Plusieurs nouvelles traitent d’un monde disjoint, discordant. Ainsi, dans Le repaire des solitudes, on met un point d’honneur à savourer l’instant présent. «Mais dans les faits, la seule force qui nous anime, c’est la force d’inertie.» Le futur devient dès lors «ce grand trou noir qui avale tout».
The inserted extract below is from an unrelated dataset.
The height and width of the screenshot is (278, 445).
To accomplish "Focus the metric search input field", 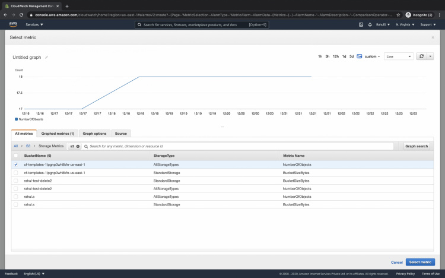I will coord(237,146).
Dans Miss Balcon, après avoir baisé avec une femme de nuit, le personnage part, «prétextant n’importe quoi». La femme ne cherche pas à le retenir, car «la vie n’est qu’une série de départs. N’est-ce pas?»

J’aime les nouvelles très courtes. Dans celle intitulée Forceps, il est question d’un enfant né en 1945. La Seconde Guerre mondiale vient de terminer, mais il commence la sienne «avant même d’avoir vu le jour» puisque la morsure des forceps l’entraîne de force vers l’extérieur.

Je soupçonne que, très tôt dans la vie, Danny Émond a «surpris le réel en flagrant délit d’insignifiance». Il aime raconter l’histoire des gens qui s’accrochent à ce qu’ils peuvent, dans la vie, surtout quand ils n’ont rien. À titre d’exemple, il se laisse séduire par une femme aux «yeux douloureusement beaux de tristesse, de dégoût, de désespoir».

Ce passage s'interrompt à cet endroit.